Jadi, uh... Terima-kasih :)
Lihatlah, aku masih menyimpannya. Aku sendiri tidak tahu mengapa aku melakukan hal ini *tepok jidat*.
Oh ya, aku ingat saat itu kamu bermain bola voli di kelas. Kemudian tanpa sengaja bola volimu mengenai kepalaku. "Eh maaf, Da" kamu meminta maaf sambil tersenyum bersalah. Aku hanya menatapimu, tatapan yang tidak mengenakkan, seperti akan membunuh (tidak, aku bercanda). Tapi seandainya kamu tahu bahwa saat itu aku mempunyai masalah dari rumah, yang membuat suasana hatiku tidak enak. Jadi maaf karena kamu harus menerima tatapan membunuhku saat itu. Karena setelah aku menatapimu seperti itu, kamu terdiam dan tersenyum canggung lalu kembali memainkan bola voli. Pasti rasanya canggung, ya? Maaf, ya...

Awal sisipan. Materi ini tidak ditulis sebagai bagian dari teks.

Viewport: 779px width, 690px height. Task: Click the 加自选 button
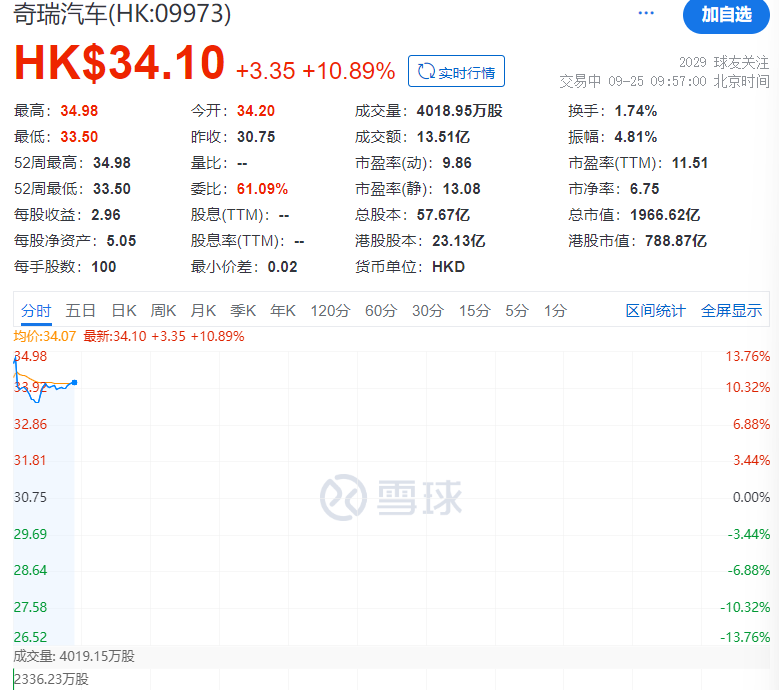(x=727, y=14)
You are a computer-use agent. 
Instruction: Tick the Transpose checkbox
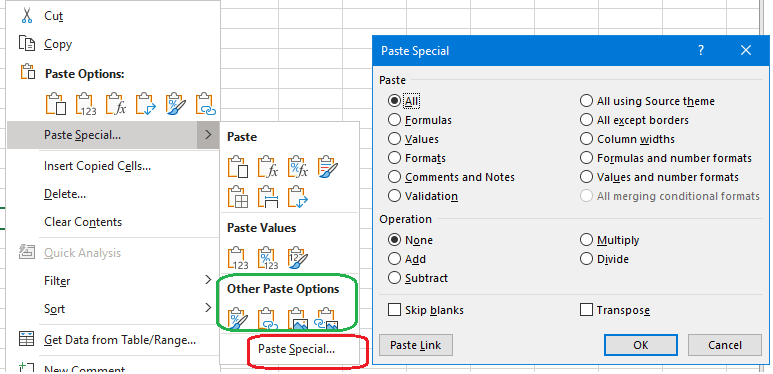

Tak lama kemudian, entah bagaimana aku melupakan kejadian itu. Harusnya kita masih bercanggung ria, bukan? Tapi karena aku pelupa, seolah aku tidak ada masalah sama sekali denganmu. Selanjutnya, bangkumu yang ada di belakang bangkuku karena rolling yang diadakan seminggu sekali. Aku masih ingat bagaimana kamu menunjukkan sulap konyolmu, apakah itu sulap menghilangkan kertas? Ah, aku lupa lagi. Pokoknya kamu saat itu menunjukkan sulap, tapi tidak padaku. Lebih tepatnya pada teman sebangkuku. Karena kamu awalnya memanggil nama teman sebangkuku untuk berbalik dan menyuruhnya untuk melihat pertunjukan sulapmu. Mau tak mau, aku yang penasaran pun ikut membalikkan badan. Ku lihat begitu bangganya kamu bisa menipu temanku itu. Lucu sekali. Tapi sadarkah kamu, bahwa aku sempat melihatmu beberapa kali melirik ke arahku ketika bermain sulap itu? Entah kamu melirikku, atau mungkin aku saja yang terlalu percaya diri dan terjebak dalam fantasiku.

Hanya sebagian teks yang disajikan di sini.